If a line of the data below contains the string "Switch", copy it into your answer.
══════════════════════════════
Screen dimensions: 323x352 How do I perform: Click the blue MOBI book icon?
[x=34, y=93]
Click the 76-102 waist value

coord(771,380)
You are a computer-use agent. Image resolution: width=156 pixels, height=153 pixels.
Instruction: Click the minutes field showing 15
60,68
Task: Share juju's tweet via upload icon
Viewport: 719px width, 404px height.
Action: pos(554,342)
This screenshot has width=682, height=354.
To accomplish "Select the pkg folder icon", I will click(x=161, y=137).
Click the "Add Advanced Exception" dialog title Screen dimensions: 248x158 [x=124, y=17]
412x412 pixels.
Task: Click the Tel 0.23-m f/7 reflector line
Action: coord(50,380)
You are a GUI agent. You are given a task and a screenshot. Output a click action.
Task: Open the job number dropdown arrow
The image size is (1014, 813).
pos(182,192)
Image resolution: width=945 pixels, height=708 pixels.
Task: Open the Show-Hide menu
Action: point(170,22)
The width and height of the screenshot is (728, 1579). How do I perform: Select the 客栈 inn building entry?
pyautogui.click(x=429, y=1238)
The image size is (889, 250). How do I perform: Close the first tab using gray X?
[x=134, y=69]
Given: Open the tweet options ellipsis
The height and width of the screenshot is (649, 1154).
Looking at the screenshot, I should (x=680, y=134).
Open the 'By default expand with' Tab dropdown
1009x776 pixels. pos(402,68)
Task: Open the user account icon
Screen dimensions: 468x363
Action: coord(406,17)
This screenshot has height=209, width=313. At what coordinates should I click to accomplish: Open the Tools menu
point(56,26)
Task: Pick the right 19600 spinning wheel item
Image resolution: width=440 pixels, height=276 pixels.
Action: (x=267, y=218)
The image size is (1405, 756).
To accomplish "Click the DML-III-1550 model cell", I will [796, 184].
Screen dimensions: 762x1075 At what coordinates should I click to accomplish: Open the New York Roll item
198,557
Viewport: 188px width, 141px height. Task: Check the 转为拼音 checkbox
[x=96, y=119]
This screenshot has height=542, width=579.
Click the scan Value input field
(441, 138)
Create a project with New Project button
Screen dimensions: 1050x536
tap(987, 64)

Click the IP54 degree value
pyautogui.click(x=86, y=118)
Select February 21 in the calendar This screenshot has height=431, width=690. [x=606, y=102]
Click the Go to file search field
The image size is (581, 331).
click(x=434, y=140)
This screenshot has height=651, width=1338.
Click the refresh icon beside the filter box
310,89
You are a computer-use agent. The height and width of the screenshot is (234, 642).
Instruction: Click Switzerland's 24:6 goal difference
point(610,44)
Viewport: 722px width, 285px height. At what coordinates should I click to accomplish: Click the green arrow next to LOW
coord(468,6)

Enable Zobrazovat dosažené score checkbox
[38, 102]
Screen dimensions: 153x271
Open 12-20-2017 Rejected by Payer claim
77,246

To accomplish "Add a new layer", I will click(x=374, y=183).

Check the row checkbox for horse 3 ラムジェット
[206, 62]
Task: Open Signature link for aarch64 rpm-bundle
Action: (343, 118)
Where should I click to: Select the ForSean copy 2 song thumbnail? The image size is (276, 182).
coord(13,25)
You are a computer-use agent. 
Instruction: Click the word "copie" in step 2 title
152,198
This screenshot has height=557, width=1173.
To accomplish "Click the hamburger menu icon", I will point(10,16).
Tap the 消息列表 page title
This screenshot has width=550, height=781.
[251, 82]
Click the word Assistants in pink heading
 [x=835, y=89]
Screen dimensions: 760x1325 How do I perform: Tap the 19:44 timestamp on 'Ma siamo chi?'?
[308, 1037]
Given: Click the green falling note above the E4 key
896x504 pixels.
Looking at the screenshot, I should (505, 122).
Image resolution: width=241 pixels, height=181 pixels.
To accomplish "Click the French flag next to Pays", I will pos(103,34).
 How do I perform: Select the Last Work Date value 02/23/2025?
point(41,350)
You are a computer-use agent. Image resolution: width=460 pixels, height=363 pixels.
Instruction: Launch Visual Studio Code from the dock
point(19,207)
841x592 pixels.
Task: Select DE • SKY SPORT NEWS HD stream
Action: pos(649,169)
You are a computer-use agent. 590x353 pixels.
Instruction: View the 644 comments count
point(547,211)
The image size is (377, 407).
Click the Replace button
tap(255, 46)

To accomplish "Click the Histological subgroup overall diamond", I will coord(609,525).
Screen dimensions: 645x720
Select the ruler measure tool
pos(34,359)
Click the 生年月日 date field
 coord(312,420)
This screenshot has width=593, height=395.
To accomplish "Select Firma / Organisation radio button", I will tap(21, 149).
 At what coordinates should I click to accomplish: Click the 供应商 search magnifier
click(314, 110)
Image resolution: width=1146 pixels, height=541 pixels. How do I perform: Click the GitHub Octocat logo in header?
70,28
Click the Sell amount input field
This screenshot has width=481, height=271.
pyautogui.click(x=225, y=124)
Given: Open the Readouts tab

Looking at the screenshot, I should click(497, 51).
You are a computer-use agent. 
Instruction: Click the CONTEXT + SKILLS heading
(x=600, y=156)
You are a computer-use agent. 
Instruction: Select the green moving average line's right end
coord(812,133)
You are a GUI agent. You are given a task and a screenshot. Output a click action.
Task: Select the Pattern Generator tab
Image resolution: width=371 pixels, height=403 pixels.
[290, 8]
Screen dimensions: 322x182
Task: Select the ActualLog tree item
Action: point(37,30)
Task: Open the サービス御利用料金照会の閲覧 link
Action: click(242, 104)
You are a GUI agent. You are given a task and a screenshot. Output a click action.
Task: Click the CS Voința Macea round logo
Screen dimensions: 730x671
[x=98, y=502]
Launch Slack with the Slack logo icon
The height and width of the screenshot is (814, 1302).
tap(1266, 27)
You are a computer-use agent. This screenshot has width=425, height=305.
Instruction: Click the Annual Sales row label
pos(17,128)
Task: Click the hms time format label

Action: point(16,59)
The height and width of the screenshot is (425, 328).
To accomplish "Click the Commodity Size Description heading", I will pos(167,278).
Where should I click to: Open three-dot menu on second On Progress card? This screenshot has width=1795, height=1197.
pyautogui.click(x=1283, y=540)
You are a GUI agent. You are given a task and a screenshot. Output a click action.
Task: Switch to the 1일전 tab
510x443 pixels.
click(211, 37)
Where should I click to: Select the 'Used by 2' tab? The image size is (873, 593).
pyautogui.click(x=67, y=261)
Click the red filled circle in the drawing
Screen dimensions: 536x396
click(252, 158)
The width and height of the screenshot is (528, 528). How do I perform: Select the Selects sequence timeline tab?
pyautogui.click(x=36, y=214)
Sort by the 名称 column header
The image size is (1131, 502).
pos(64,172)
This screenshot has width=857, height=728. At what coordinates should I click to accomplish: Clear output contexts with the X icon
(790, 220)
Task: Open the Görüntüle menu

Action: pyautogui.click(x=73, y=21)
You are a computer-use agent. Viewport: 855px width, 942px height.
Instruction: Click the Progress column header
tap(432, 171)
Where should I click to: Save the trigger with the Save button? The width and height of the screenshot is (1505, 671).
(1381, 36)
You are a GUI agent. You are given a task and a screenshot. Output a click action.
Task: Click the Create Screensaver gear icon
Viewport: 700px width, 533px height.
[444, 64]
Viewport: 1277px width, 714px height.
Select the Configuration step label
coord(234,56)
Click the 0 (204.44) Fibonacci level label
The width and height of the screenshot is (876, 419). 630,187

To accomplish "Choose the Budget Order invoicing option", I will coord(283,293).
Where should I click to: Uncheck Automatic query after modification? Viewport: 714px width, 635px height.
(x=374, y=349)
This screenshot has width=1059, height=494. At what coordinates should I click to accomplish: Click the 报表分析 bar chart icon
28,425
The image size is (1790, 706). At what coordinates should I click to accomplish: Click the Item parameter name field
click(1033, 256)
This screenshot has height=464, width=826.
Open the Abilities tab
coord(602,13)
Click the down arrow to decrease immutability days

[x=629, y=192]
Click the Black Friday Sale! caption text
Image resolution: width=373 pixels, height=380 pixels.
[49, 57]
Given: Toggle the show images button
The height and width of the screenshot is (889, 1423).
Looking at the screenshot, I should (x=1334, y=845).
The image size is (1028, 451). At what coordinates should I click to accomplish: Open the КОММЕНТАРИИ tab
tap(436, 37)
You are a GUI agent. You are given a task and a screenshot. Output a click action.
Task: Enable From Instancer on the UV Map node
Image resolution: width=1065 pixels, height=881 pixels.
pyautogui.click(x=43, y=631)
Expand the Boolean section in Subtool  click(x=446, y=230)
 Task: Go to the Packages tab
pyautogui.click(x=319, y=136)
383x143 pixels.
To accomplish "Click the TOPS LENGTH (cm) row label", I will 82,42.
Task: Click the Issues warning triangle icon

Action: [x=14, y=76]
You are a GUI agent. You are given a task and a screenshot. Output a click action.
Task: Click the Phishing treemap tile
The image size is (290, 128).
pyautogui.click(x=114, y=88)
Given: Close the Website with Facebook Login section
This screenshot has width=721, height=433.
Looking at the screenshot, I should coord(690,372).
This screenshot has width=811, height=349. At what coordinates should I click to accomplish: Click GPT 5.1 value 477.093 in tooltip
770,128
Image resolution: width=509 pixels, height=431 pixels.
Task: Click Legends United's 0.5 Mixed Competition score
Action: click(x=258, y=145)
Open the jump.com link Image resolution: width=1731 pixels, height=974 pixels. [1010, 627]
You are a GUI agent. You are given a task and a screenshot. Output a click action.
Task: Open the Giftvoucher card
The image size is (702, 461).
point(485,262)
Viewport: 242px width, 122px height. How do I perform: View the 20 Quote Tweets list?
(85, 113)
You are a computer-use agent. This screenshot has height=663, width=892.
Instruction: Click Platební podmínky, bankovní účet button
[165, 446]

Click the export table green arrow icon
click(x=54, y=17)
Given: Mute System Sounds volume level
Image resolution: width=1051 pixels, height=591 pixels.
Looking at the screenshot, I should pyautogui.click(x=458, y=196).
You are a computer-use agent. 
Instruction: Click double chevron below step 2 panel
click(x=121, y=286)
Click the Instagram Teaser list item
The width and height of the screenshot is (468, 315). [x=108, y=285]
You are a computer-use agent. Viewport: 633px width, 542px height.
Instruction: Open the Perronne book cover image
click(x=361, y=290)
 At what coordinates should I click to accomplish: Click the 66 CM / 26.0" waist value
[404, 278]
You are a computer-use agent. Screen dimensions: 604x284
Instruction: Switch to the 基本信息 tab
══════════════════════════════
**TASK ANSWER**
Task: Switch to the 1일전 tab
Instruction: Switch to the 基本信息 tab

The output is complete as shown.